Monday, March 19, 2007

Raincouver

I have lived in Vancouver all my life, but I had never heard of Raincouver until I started teaching ESL. My students claim that the word Raincouver is famous all over the world. Usually when they tell me this, I look at them suspiciously. “I’ve never heard of that before,” I say. Then, they just stare at me like I’m the weird one.

The rain affects my students quite a bit. Once, a conversation with one student started like this: “So Masa, how’s it going?” The student then looked out the window and said: “Um, not good.” Of course, he was looking at the dark, grey clouds looming over the mountains. (I guessed that the weather was supposed to indicate his mood.) When he planned his trip to come to Raincouver, he said he knew all about our weather. He had heard from his friends and friends of friends how wet it can get. But, it still took him by surprise. “We’ve only had two days of sunshine since I arrived!” he cried.

I optimistically remind my students that Vancouver is in the middle of a rain forest. I show them Kitsilano beach where a special poem is written on a rock about the rain in Vancouver. I teach them different words and expressions for rain in the English language. And on especially dark and dreary days, I even bring in cookies and funny songs to listen to like Garbage’s “I’m only happy when it rains!” No matter what I do, they rarely seem impressed. Then again, I can’t blame them - this city has the most rain they’ve ever seen fall in one month.

But, Vancouverites know it’s NOT the end of the world. The truth is once you’ve lived here for while, you get used to it. It’s not that bad, really it’s not. Summer is on it’s way.

Wednesday, March 14, 2007

What's the hullabaloo?

Drama, drama, drama! Have you ever noticed that some people get overly excited for no good reason? I have to admit that I can be at times guilty of being overly sensitive or reactionary, but lately I’ve realized that it’s totally not worth it. It just takes too much energy to be a drama queen.

The following is a conversation I overheard of a woman talking on her cell phone. It went something like this: “What? Are you serious? That is weird…so creepy. Like oh my god. What? I’m so angry! Okay, wait. Well you can’t do that with people who are not your friends, seriously!” I don’t know, she was like…” blah blah blah.

And that’s when I thought about how I used to be like that. It’s interesting how when you get older you care less and less about shit things like that. Now hold on, I’m not being a big jerk. Really, I’m a compassionate person…(maybe my friends would agree?) But I truly don’t want to get that involved in other people’s lives anymore.
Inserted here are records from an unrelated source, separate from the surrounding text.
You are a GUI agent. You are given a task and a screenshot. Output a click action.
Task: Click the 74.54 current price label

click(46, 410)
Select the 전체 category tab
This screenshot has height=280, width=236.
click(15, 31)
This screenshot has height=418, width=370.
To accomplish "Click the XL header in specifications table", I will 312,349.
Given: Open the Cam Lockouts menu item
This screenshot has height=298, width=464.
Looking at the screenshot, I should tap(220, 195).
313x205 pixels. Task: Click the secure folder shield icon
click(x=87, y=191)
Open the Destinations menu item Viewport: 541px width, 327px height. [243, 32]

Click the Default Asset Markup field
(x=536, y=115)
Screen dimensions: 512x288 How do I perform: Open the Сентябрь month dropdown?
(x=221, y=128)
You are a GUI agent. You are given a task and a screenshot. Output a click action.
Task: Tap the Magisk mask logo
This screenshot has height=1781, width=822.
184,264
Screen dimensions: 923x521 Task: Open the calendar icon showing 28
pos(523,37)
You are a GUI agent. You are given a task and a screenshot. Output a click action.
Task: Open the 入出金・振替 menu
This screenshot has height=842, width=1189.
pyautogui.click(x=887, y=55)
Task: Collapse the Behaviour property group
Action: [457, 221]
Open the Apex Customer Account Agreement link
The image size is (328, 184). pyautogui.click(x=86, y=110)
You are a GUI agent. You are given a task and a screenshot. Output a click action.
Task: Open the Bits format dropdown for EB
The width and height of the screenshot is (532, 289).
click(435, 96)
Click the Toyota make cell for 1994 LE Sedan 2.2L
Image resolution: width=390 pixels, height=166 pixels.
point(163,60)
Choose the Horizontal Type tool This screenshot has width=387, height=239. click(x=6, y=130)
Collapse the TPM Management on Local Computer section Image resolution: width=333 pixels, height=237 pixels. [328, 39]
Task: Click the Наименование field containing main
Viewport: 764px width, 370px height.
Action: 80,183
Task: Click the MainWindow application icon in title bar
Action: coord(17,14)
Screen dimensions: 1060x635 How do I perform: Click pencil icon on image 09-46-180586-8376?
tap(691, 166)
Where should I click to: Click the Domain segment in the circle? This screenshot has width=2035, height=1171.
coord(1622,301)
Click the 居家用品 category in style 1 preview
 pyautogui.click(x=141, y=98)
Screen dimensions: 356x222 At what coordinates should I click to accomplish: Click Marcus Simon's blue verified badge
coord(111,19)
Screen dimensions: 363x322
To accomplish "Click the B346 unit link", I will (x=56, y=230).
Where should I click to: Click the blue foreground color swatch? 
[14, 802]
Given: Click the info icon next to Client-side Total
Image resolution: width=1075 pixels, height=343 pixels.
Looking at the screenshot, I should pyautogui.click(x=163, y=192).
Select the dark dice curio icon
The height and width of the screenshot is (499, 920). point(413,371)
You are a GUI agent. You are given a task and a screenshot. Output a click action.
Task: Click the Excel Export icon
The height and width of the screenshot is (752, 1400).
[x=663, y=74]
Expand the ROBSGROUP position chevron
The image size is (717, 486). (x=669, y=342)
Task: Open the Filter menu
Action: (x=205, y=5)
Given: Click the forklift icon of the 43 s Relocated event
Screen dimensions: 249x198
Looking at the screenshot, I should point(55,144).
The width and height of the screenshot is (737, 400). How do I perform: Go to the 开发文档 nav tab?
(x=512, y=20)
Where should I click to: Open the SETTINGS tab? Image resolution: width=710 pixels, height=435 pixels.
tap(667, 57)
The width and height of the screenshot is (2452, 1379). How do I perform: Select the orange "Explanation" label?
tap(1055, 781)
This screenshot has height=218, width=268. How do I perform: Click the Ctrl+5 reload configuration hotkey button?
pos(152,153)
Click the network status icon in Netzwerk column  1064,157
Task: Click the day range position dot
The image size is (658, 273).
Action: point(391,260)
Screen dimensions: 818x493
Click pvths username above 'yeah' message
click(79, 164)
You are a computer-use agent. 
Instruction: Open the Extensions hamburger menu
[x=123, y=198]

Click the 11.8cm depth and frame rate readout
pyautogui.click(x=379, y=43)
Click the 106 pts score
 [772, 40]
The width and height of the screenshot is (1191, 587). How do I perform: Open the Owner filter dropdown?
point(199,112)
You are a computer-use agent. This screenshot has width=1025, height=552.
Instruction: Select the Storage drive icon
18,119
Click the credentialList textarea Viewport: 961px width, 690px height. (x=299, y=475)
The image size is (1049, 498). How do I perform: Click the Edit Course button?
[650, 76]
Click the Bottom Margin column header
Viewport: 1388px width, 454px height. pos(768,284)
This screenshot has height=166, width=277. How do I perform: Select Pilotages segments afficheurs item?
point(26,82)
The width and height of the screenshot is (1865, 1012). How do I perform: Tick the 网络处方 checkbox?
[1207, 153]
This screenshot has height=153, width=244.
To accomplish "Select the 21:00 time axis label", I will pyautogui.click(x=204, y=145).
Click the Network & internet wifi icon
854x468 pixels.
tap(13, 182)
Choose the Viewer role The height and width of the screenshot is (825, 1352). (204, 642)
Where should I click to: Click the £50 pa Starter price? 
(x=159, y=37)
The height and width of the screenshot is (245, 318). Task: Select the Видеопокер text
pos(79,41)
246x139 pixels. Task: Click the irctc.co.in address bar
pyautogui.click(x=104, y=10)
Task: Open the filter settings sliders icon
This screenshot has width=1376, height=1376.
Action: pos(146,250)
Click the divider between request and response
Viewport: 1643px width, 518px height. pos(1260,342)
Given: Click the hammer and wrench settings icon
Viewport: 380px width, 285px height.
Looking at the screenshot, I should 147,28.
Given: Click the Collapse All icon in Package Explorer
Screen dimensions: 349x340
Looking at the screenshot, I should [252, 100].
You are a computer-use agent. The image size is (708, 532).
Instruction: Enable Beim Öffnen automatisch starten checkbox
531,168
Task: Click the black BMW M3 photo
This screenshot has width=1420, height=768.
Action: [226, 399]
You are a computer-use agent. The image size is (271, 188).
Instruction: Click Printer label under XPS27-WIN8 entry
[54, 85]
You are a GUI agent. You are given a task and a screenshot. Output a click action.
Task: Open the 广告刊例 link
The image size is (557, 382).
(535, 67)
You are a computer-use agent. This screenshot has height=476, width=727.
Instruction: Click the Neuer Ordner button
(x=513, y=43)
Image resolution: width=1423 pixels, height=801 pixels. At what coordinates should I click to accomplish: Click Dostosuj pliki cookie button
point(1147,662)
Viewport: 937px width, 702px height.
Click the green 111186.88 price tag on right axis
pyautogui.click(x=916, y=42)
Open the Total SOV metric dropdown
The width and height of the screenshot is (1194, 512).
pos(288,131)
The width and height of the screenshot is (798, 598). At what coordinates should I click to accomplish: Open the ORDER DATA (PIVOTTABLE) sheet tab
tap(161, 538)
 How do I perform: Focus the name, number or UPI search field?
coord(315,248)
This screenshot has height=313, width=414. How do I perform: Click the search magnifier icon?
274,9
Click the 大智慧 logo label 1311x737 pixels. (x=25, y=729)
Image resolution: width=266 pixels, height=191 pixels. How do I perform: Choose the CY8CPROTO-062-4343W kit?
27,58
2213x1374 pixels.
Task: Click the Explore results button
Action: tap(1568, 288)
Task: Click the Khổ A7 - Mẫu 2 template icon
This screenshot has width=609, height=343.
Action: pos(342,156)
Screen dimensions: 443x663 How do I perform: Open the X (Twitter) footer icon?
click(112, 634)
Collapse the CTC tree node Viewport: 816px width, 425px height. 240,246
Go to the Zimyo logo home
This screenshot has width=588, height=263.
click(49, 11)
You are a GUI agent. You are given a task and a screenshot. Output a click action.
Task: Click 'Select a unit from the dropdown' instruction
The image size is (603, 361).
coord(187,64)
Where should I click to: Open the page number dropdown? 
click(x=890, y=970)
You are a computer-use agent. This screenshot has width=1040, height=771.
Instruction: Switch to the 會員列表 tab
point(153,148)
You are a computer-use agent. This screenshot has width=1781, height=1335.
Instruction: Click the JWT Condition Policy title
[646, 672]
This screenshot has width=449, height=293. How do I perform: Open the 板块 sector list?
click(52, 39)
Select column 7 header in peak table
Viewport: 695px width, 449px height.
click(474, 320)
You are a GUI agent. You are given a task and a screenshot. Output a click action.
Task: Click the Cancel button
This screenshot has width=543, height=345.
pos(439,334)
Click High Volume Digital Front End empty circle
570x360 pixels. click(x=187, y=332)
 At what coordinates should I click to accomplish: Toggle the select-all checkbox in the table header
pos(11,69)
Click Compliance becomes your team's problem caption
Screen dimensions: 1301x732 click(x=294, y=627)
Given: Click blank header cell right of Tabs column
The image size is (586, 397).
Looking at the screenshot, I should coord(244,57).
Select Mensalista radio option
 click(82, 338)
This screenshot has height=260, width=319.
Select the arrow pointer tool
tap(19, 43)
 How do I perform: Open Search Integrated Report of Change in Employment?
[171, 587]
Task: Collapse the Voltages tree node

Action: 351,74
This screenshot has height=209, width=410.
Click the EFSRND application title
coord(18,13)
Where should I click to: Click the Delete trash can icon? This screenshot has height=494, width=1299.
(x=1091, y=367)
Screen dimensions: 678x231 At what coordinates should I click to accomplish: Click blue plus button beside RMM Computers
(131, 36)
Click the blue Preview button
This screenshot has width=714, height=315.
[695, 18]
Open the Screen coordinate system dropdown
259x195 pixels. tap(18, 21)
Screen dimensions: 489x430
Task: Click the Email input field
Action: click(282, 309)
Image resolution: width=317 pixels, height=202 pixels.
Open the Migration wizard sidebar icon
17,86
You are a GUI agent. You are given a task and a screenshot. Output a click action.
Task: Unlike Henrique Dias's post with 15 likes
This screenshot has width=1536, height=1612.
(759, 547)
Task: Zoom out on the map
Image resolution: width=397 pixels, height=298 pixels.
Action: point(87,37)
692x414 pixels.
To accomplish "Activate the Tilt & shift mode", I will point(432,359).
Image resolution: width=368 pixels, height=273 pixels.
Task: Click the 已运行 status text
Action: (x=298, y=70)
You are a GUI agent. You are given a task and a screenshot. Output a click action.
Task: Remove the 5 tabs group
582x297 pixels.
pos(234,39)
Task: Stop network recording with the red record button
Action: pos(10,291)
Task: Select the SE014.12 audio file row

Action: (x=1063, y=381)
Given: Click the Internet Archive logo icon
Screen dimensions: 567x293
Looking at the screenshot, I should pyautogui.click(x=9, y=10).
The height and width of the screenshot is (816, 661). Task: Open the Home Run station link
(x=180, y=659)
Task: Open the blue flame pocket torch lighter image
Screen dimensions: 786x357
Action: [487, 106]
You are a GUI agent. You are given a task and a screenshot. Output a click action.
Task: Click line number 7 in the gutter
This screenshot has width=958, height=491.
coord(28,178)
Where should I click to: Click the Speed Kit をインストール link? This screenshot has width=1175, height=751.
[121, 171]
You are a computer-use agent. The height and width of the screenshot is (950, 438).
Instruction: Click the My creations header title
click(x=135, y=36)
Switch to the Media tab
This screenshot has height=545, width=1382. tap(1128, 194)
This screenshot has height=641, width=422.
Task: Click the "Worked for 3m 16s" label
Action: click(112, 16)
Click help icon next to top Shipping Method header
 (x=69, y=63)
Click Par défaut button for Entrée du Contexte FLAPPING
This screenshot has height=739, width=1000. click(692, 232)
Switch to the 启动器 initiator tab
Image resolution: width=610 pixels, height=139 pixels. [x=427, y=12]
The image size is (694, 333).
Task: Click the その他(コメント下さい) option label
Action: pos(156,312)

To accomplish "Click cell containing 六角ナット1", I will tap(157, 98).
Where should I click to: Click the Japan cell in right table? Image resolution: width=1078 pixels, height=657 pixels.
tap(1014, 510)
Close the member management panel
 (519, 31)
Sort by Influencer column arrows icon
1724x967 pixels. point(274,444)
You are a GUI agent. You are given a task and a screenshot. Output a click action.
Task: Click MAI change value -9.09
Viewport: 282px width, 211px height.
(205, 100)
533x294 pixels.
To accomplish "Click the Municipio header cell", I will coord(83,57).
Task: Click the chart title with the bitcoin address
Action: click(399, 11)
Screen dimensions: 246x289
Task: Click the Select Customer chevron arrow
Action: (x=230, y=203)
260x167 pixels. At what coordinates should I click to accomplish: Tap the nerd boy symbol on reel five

It safe to say that women are the worst culprits of getting overly emotionally involved. We dish out the drama and we also eat it up. We are mentally, emotionally, and psychologically capable of gabbing, nagging and bitching for hours. And at the end of it all, we say we feel a lot better…but we really don’t. What happens is that gab/nag/bitch-fest lingers in our minds for the next few days. Some of us go on to retell our loved ones what was said and then we continue to dissect the “issue.” It never ends.

Well I’m here to say that I no longer want to be a participating member. I’m tired of it and so is everyone else. Let’s move on already! How about just letting it go? (Or better yet dealing with it personally rather than making everybody else suffer?)

People (especially women) get so worked up because they feel that it is their god given ‘right’ to feel or even defend. Furthermore, our feelings need to be validated. We sometimes attach too much meaning to feelings. “Well, I feel like this because… or that made me feel ‘blank’ because…” Basically, our feelings are a response to something outside of ourselves.

But, why does it have to be so? Feelings should be a direct correlation to us, and us only! No wonder women feel wiped out or like they don’t have enough time…because they sometimes spend most of their energy on things that don’t even affect them. I don’t know, maybe I really AM a big jerk. What do you think? Should people just shut up and keep their personal lives and negativity to themselves? Maybe that's just the way some of us are and perhaps some people can't or don't want to change.

But I want to ask you: " How does the world around you affect you?"